>> BEGIN Document text

On 2022-10-20 Th 14:47, Robert Haas wrote:

On Thu, Oct 20, 2022 at 1:28 PM Tom Lane <tgl@sss.pgh.pa.us> wrote:

Robert Haas <robertmhaas@gmail.com> writes:

Cool. Here's a patch.

LGTM, except I'd be inclined to ensure that all the macros
are function-style, ie

+#define IS_DIR_SEP(ch) IS_NONWINDOWS_DIR_SEP(ch)

not just

+#define IS_DIR_SEP IS_NONWINDOWS_DIR_SEP

I don't recall the exact rules, but I know that the second style
can lead to expanding the macro in more cases, which we likely
don't want. It also seems like better documentation to show
the expected arguments.

OK, thanks. v2 attached.

Looks good.

cheers

andrew

--
Andrew Dunstan
EDB: https://www.enterprisedb.com

#7davinder singh
davindersingh2692@gmail.com
In reply to: Andrew Dunstan (#6)

>> END Document text
>> BEGIN Data

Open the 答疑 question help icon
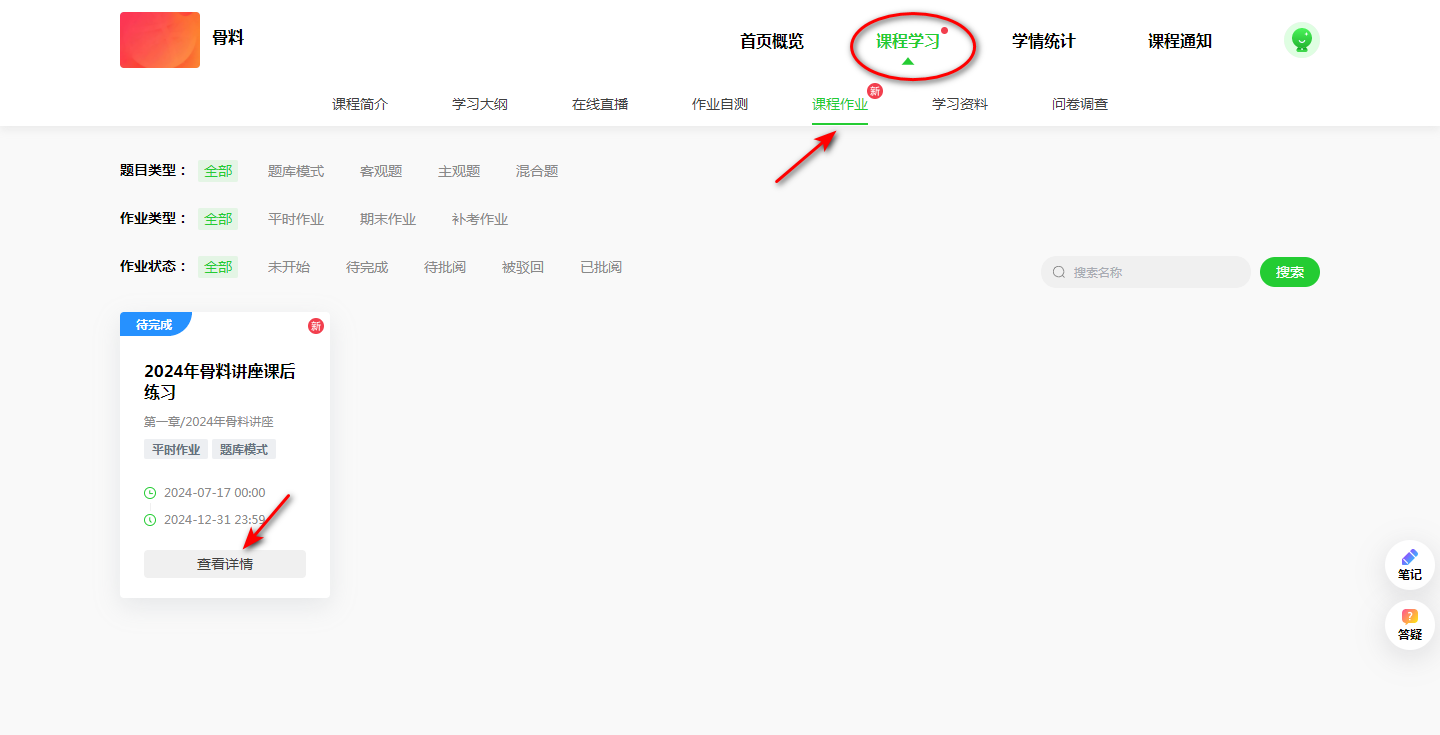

>> END Data

_Written request A_
From the mailing-list thread, transcribe word for word the passage between "I don't recall" and "Looks good.", inclusive.
_Written request B_
According to the mailing-list thread, in what style should all the macros be written?

_Output A_
I don't recall the exact rules, but I know that the second style
can lead to expanding the macro in more cases, which we likely
don't want. It also seems like better documentation to show
the expected arguments.

OK, thanks. v2 attached.

Looks good.

_Output B_
All the macros should be function-style.